Skip to main content

Voice-to-Action Pipeline

End-to-End Architecture

The Voice-to-Action pipeline integrates speech recognition, LLM-based planning, perception, and robot control into a single autonomous workflow.

Voice Command → Speech-to-Text → LLM Task Planner → Motion Primitives → ROS 2 Actions → Robot Execution

Speech-to-Text Integration

import whisper

model = whisper.load_model("base")

def transcribe_command(audio_path: str) -> str:
"""Convert spoken command to text using Whisper."""
result = model.transcribe(audio_path)
return result["text"]

Whisper handles multiple languages and noisy environments, making it suitable for real-world robot deployments where background noise is common.

LLM-Based Task Planning

The LLM receives the transcribed command along with the robot's current state and available capabilities:

PLANNER_PROMPT = """
You are a robot task planner. Given a natural language command,
break it down into a sequence of executable actions.

Available actions:
- navigate_to(location)
- pick_up(object)
- place_at(location)
- open(object)
- close(object)
- wait(seconds)

Current state: {robot_state}
Command: {command}

Return a JSON array of actions.
"""

Action Execution via ROS 2

Each planned action maps to a ROS 2 Action Server:

from rclpy.action import ActionClient
from nav2_msgs.action import NavigateToPose

class NavigationClient(Node):
def __init__(self):
super().__init__('navigation_client')
self._action_client = ActionClient(
self, NavigateToPose, 'navigate_to_pose'
)

def send_goal(self, x, y, theta):
goal_msg = NavigateToPose.Goal()
goal_msg.pose.pose.position.x = x
goal_msg.pose.pose.position.y = y
self._action_client.send_goal_async(goal_msg)

Perception Pipeline

The perception system runs continuously, updating the robot's world model:

  1. Object Detection (YOLO/DINOv2) identifies objects in the scene
  2. Depth Estimation from RGB-D cameras provides spatial coordinates
  3. Scene Graph maintains a structured representation of detected objects and their relationships
  4. Grasp Planning determines optimal grasp poses for target objects

Error Recovery

Real-world execution rarely follows the plan perfectly. The system must handle:

  • Failed grasps: Re-attempt with adjusted grasp pose
  • Blocked paths: Re-plan navigation around obstacles
  • Unrecognized objects: Ask for human clarification
  • Timeout: Abort current action and report failure

______

▶ The problem: Transcribe the passage of the voice-to-action pipeline page from "LLM-Based Task Planning" to "- pick_up(object)". The lines that come next are separate material, unconnected to the voice-to-action pipeline page.

Dataset items
______

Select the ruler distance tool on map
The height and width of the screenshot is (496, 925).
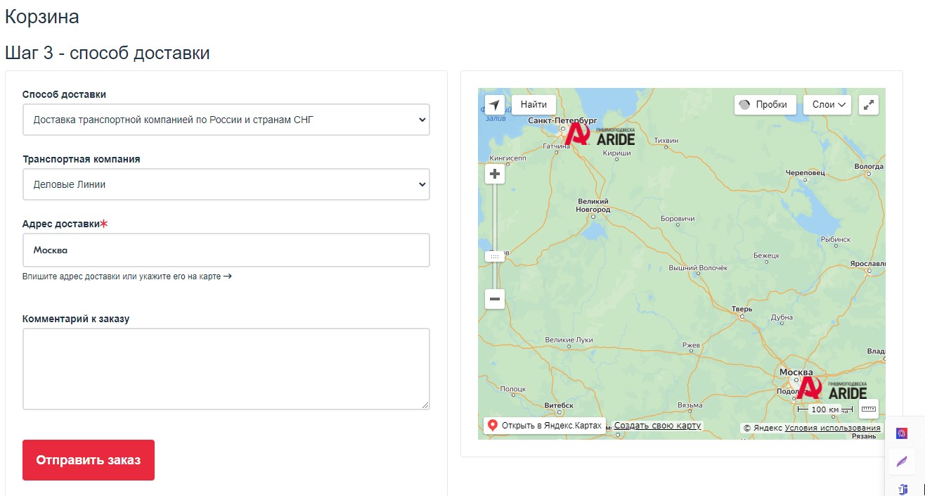(x=869, y=408)
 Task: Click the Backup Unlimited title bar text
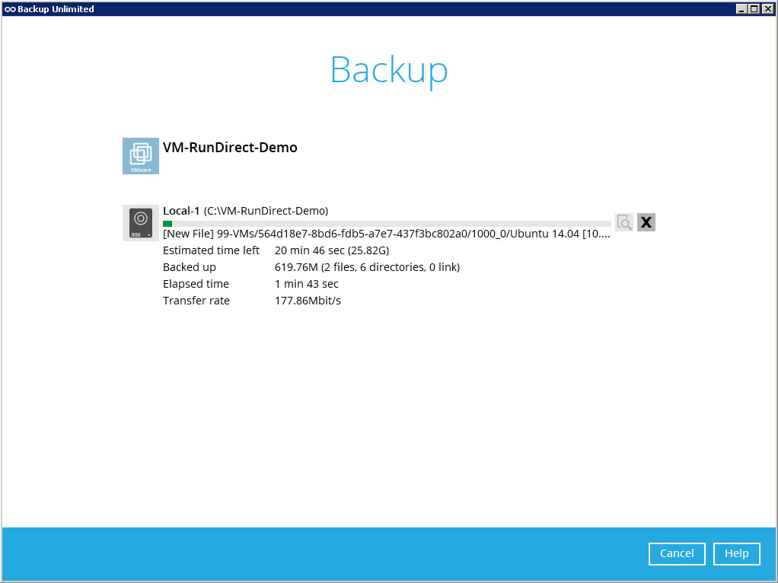[56, 9]
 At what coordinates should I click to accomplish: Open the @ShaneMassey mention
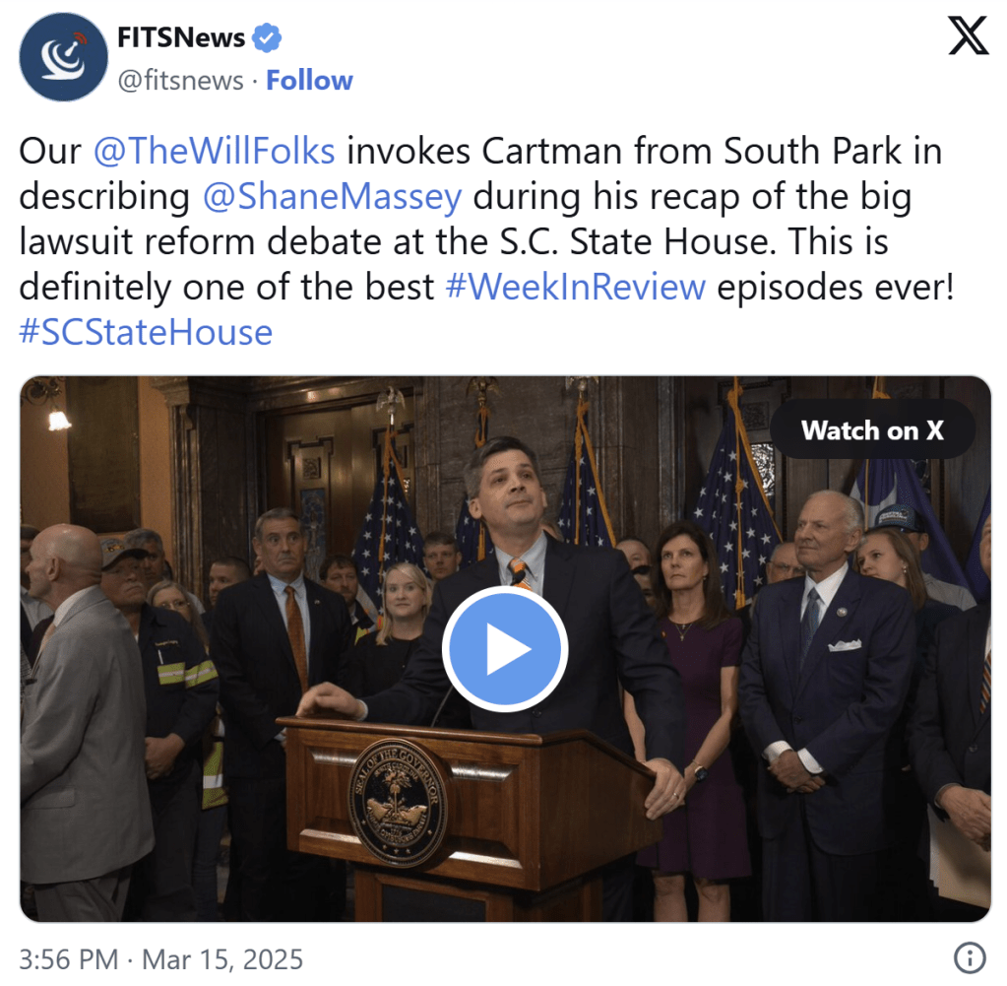(332, 197)
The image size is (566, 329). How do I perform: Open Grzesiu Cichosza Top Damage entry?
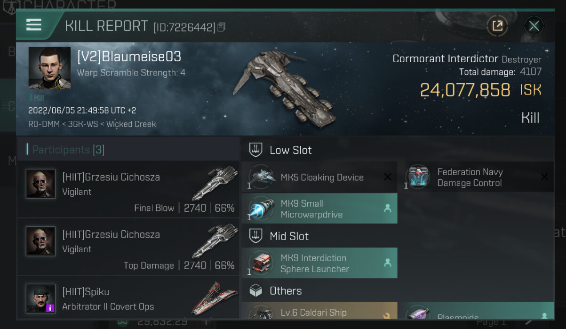click(x=128, y=247)
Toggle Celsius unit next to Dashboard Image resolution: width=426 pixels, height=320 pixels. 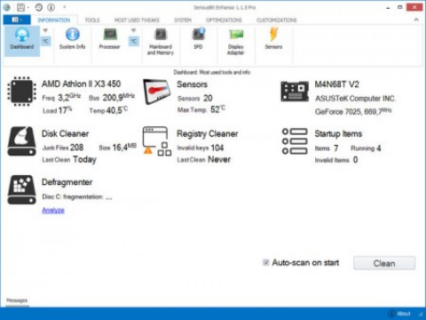45,41
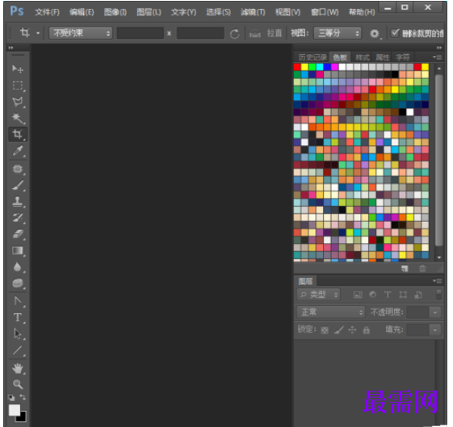This screenshot has width=453, height=427.
Task: Open the 不受约束 crop ratio dropdown
Action: [80, 33]
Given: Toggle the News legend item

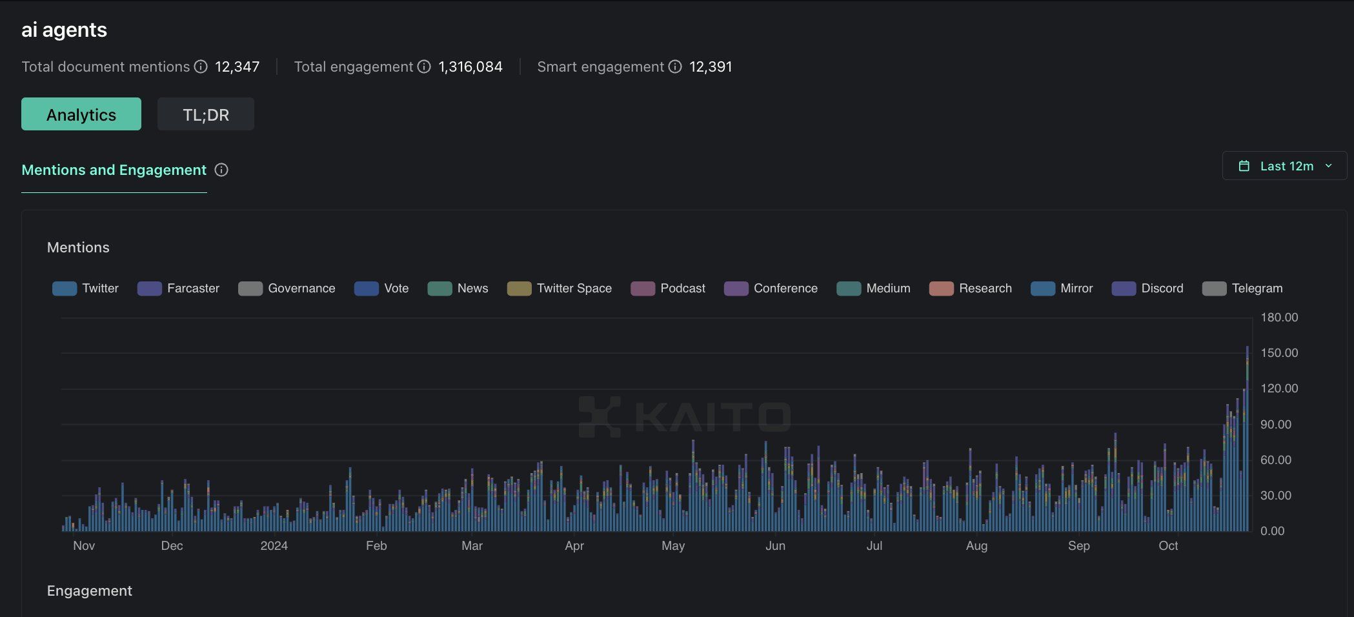Looking at the screenshot, I should 458,288.
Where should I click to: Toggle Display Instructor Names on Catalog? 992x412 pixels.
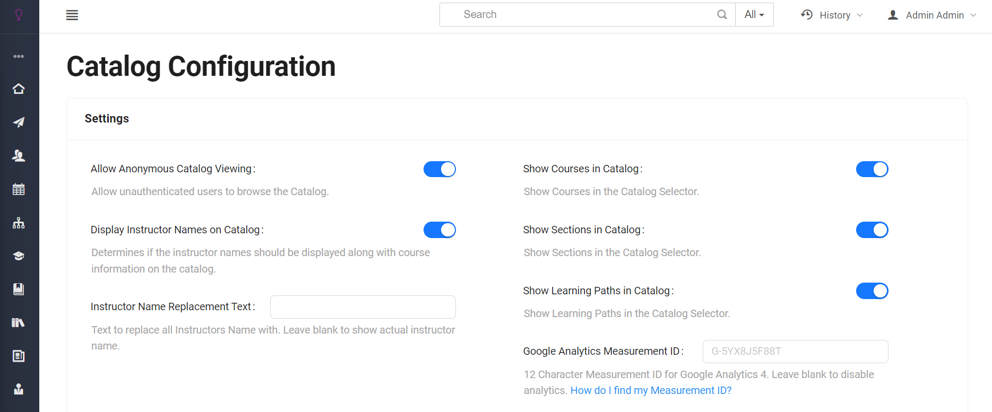point(439,230)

______

▶ Solution:
LLM-Based Task Planning

The LLM receives the transcribed command along with the robot's current state and available capabilities:

PLANNER_PROMPT = """
You are a robot task planner. Given a natural language command,
break it down into a sequence of executable actions.

Available actions:
- navigate_to(location)
- pick_up(object)